Exploration And Biochemical Characterization Of A Novel Lipase From Wrightia Tinctoria Latex

Abstract

Plant derived Lipase (triacylglycerol acyl hydrolase, EC 3.1.1.3.), has attracted a lot of attention in recently due to its ease of preparation, cost-efficiency and diverse biotechnological applications. In the present investigation, the novel lipase source from latex of Wrightia tinctoria (WTL) was studied. Their activities on p-nitrophenyl palmitate were optimal at pH 8.0 and 40 ◦C. Moreover, the activities of the lipases were inhibited by ethylenediaminetetraacetic acid, phenyl methyl-sulfonyl fluoride, and 4-(2-aminoethyl) benzene sulfonyl fluoride, and were reactivated by Ca2+ and Mg2+, indicating that both lipases are metalloenzymes and serine-type enzymes. Similarly, the influence of organic solvents like acetonitrile, methanol, isopropanol, ethanol acetone, and DMSO) and emulsifier agents (PEG 6000, Triton X100, SDS, CTAB Tween-20) were analysed.
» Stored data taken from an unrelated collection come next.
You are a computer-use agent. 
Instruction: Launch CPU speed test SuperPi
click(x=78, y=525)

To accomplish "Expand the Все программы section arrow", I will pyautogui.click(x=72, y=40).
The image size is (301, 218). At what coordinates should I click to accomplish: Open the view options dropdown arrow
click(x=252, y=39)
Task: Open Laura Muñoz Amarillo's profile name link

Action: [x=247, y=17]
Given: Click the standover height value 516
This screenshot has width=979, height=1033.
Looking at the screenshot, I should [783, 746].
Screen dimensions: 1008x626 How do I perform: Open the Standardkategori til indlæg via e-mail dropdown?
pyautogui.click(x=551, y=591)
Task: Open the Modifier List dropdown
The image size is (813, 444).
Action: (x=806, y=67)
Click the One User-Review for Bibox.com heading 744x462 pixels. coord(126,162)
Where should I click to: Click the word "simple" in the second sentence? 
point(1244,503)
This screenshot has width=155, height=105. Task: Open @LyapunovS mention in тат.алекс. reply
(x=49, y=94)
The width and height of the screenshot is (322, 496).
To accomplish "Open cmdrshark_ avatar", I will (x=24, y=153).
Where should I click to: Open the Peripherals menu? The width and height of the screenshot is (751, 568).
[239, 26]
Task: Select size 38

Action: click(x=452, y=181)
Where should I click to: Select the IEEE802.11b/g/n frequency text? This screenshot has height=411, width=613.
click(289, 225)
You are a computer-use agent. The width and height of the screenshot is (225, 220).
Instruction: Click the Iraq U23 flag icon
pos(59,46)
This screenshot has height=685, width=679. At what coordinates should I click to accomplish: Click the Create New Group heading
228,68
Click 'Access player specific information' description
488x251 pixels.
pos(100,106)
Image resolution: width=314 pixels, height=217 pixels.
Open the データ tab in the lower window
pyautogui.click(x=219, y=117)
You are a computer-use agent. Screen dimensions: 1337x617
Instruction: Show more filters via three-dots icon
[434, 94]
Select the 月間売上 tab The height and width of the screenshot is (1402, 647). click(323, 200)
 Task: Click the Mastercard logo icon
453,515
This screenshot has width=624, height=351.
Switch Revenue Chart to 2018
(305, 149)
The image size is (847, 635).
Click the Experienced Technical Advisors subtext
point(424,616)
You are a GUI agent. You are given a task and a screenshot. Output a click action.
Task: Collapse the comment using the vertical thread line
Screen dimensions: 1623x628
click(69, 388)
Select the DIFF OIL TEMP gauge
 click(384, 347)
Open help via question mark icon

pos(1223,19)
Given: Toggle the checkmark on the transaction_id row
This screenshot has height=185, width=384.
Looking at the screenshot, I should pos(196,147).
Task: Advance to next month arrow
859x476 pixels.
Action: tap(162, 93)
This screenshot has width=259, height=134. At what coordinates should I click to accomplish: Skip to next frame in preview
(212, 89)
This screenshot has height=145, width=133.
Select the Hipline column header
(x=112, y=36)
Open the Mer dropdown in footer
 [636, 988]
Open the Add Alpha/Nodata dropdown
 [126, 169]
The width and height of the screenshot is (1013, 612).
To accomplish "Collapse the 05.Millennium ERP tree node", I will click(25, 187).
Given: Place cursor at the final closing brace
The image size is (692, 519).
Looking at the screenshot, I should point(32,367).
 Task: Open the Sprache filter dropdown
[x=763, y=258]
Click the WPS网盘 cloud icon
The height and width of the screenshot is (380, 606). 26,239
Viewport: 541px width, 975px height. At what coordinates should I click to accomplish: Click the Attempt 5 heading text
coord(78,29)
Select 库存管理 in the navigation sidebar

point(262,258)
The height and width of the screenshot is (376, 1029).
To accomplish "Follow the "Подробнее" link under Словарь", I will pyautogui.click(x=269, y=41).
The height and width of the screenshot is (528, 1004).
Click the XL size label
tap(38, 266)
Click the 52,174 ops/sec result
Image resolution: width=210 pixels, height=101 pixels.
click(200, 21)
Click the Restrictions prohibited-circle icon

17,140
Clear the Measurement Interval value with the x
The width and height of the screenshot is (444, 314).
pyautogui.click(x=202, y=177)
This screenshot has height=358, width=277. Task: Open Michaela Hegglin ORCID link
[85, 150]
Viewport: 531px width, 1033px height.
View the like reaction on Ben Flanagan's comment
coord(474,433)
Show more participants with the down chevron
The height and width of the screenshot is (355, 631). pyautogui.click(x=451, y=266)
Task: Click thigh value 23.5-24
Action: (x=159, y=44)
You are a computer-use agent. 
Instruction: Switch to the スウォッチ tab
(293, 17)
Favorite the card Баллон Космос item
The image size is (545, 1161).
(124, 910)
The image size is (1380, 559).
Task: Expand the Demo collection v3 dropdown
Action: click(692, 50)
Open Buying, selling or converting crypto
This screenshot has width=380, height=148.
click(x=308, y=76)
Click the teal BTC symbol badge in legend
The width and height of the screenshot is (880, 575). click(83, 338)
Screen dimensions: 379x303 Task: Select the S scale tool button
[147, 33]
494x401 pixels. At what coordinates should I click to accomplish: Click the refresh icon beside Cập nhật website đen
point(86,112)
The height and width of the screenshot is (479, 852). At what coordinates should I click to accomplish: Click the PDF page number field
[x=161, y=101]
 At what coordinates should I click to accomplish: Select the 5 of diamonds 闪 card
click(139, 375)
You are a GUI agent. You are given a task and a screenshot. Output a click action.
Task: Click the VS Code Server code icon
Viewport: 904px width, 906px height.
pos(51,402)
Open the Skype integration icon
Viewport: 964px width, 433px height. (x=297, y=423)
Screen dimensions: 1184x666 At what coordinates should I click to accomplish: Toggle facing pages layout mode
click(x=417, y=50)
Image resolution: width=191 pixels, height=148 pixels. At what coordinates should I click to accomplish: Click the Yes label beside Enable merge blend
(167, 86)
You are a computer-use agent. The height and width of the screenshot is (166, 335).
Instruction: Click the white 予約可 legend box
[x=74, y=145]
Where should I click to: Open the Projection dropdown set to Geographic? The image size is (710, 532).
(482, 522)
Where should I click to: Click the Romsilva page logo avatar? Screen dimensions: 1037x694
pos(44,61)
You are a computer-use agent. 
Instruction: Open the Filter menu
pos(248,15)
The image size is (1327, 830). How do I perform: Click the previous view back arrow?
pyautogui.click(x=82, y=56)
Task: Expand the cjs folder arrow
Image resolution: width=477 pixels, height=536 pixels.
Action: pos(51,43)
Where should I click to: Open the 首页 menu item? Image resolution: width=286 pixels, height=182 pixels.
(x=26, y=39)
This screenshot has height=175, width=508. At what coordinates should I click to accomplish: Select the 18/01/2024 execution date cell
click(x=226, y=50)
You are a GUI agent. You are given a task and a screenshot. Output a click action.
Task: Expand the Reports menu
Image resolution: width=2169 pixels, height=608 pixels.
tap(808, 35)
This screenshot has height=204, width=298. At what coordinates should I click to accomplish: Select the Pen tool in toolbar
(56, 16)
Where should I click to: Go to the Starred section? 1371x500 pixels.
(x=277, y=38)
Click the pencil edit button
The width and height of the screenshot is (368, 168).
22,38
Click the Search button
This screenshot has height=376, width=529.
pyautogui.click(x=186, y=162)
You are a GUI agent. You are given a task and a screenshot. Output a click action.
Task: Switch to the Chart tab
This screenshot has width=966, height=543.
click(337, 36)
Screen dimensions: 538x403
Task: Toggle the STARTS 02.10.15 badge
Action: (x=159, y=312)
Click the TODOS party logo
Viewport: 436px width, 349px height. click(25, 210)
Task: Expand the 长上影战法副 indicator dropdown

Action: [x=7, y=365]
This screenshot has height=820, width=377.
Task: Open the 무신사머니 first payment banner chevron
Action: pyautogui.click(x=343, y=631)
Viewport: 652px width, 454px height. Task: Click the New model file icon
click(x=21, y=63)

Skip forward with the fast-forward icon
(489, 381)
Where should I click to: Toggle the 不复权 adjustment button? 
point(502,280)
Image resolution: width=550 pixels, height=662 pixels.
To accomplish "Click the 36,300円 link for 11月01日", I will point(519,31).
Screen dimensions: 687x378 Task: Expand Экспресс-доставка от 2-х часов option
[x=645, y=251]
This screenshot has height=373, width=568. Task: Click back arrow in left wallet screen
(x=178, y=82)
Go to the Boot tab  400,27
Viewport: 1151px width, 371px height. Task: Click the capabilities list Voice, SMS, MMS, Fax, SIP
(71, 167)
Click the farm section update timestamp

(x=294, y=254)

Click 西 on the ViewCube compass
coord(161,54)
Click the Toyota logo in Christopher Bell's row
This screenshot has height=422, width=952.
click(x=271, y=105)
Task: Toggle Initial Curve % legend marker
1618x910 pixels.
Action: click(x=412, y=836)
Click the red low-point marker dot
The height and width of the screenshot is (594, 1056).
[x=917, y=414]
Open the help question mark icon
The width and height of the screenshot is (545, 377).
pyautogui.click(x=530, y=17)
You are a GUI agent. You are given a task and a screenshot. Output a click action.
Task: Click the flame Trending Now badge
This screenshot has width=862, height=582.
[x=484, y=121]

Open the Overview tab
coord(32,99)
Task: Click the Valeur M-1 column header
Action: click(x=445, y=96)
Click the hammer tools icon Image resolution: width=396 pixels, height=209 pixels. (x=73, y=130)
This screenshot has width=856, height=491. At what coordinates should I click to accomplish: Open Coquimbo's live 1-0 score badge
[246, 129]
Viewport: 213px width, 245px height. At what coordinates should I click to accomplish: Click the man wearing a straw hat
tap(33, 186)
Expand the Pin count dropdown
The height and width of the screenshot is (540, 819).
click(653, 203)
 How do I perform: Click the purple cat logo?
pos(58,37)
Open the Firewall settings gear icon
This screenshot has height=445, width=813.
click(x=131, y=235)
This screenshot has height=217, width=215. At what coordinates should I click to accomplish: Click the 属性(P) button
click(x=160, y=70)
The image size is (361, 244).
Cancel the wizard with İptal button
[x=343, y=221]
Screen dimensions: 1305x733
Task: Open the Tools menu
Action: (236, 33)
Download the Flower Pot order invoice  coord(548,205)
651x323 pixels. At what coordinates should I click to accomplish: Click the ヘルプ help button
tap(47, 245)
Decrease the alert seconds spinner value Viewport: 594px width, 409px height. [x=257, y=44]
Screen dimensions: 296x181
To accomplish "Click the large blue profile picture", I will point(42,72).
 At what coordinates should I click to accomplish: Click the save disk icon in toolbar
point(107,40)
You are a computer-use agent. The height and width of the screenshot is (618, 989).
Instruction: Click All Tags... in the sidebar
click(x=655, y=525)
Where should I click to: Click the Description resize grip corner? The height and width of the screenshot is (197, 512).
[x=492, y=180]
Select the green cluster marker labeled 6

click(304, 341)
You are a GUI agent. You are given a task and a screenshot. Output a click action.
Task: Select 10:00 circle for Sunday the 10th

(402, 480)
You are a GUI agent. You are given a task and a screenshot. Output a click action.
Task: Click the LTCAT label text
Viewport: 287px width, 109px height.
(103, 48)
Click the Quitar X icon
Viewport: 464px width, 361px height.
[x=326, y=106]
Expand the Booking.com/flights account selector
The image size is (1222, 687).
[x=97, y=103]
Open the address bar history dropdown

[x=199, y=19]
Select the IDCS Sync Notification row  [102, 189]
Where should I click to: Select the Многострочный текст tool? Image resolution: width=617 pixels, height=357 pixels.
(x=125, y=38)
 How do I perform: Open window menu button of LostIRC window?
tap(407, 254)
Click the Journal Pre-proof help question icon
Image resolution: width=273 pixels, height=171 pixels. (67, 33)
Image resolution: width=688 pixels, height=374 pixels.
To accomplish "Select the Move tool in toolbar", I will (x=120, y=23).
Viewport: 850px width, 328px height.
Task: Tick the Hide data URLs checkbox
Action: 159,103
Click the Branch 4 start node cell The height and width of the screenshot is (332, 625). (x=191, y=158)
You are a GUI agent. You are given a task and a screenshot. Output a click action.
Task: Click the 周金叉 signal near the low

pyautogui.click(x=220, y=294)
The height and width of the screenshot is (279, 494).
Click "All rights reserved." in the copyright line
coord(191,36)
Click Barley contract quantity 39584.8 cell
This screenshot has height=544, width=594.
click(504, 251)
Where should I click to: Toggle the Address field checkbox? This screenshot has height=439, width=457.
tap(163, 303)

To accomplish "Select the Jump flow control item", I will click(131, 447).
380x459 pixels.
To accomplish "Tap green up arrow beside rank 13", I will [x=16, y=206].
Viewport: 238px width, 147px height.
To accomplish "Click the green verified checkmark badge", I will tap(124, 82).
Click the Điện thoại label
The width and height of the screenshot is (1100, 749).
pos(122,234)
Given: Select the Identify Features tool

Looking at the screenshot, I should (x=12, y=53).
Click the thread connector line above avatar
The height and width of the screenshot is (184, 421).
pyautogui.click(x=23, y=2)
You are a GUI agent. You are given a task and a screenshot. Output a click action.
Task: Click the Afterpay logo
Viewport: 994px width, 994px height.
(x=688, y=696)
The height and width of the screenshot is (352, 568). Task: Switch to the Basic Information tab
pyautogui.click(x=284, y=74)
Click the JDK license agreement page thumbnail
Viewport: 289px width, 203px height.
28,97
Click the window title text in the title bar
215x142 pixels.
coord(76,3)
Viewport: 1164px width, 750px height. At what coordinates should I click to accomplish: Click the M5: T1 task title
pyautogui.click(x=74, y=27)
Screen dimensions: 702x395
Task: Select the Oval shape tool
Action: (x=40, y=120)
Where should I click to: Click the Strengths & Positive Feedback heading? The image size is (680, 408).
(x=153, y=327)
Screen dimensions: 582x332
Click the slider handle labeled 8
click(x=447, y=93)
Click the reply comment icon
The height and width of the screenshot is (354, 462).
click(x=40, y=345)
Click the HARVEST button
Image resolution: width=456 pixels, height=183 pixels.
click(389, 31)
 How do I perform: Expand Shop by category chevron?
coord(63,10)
WTL maintained above 80% of its initial activity at a wide range of temperatures (20-70 °C) and   pH values (6-11), with an optimal temperature of 40°C and optimal pH at 9.0 with p-nitrophenyl palmitate as a substrate.   In addition, the kinetic models, Michaelis− Menten and Hill kinetic model were suggested. The obtained results were compared, and found Hill kinetic model describes better experimental compared to Michaelis− Menten model system. Our finding further insights, WTL would be suggested an excellent novel lipase candidate for industrial and biotechnological applications.